MIDWAY : War of the words
The unproven allegation that the Indian spin bowler Harbhajan Singh called the black Australian all-rounder Andrew Sym-onds a “monkey” during a Test match in Sydney last week might be shocking in itself. But the more general idea that “sledging” — cricket’s term for on-field chat of the non-Women’s-Institute variety — might have str-ayed into a realm it should never touch is, sadly, not.
The term itself is thought to derive from the phrase “subtle as a sledgehammer”, but much of the yabbering that today’s players cynically pass off as gamesmanship tends to be even more laboured than that. The former Australia captain Steve Waugh did his best to confer a degree of skill and mystery on the practice by calling it “mental disintegration”, but the truth is that sledging is often crude, occasionally offensive, and rarely witty.
“How’s your wife and my kids?” Ian Botham was once asked as he arrived at the crease. It was the high point of the conversation. Popular perception has helped enshrine sledging’s place in cricket’s mythology. Books have been published on the subject, email circulars chuckle at the latest gems, and YouTube puts faces to the name-calling. You don’t need to be a fan of cricket to have heard the one about the Australian fast bowler who asked the Zimbabwean batsman why he was so fat. “Because every time I am with your wife,” came the supposed reply, “she gives me a biscuit.”
If players are continually veering into the sexual or the scatological other types of insult will inevitably enter the fray.

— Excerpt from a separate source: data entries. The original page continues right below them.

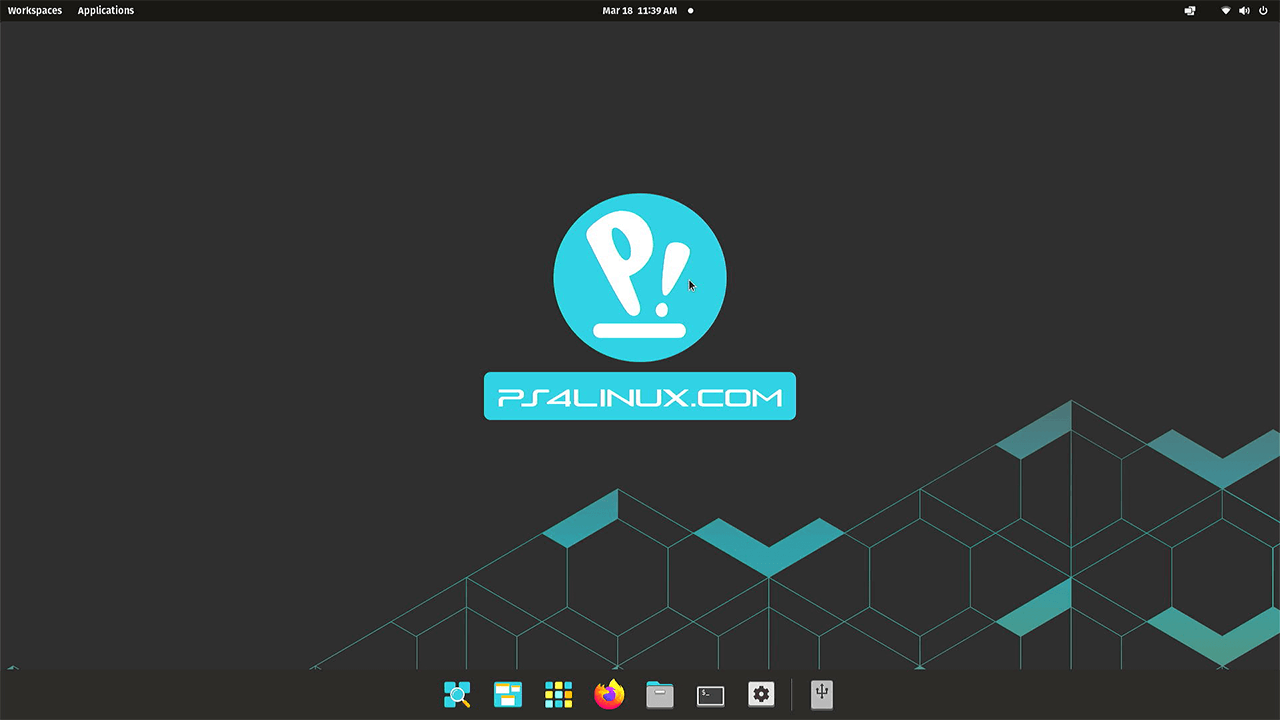Launch Terminal from the dock
The image size is (1280, 720).
pyautogui.click(x=711, y=694)
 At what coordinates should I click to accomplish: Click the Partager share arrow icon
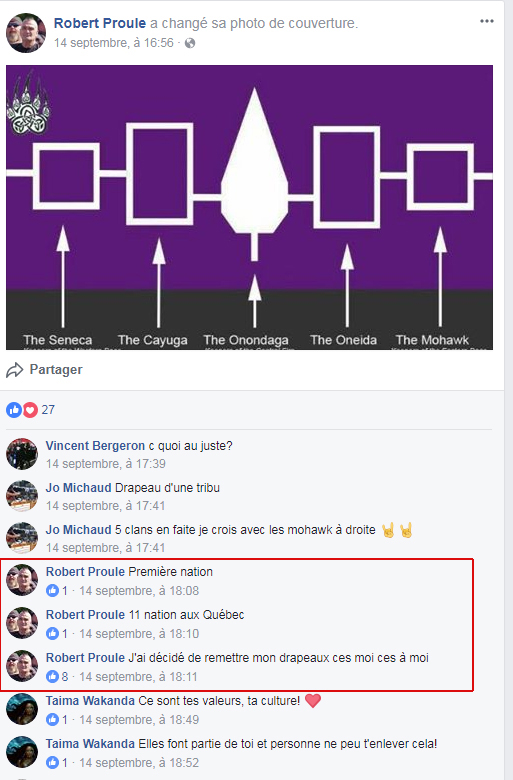click(15, 370)
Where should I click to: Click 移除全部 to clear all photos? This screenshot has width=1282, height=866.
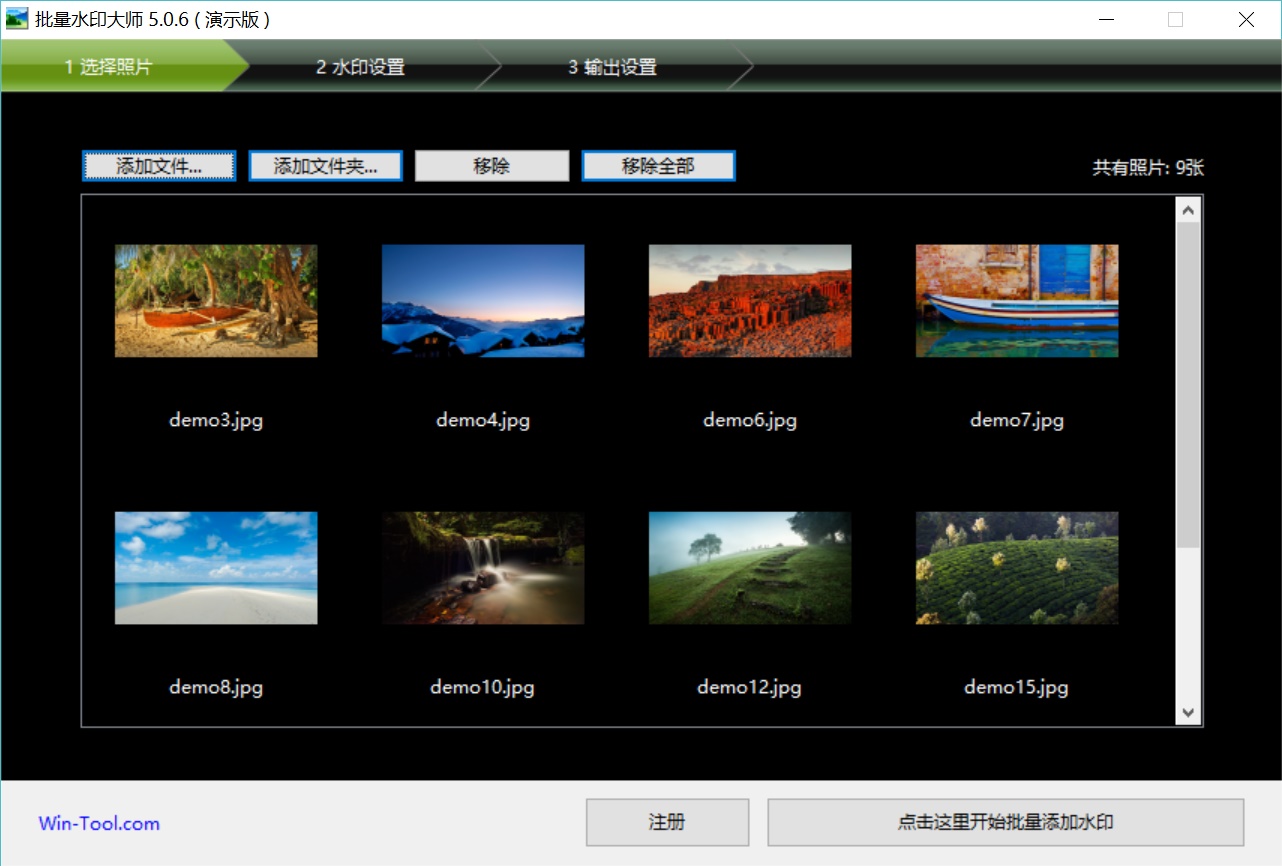pyautogui.click(x=658, y=166)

It goes without saying, of course, that the Sydney furore has been accompanied by obligatory laments about the damage done to cricket’s standing, as if everyone has been turning a deaf ear all these years. Few in the establishment care to admit it, but the gentleman’s game has always been more streetwise than that.
After all, sport’s first superhero, the Victorian all-rounder WG Grace, would replace the bails if he was bowled, blaming a non-existent breeze or telling the umpires the crowd had come to watch him bat. Match-fixing, ball-tampering and chucking — illegal bowling actions — are as much a part of cricket’s lexicon as leather and willow. But sledging seems to demand a chapter of its own.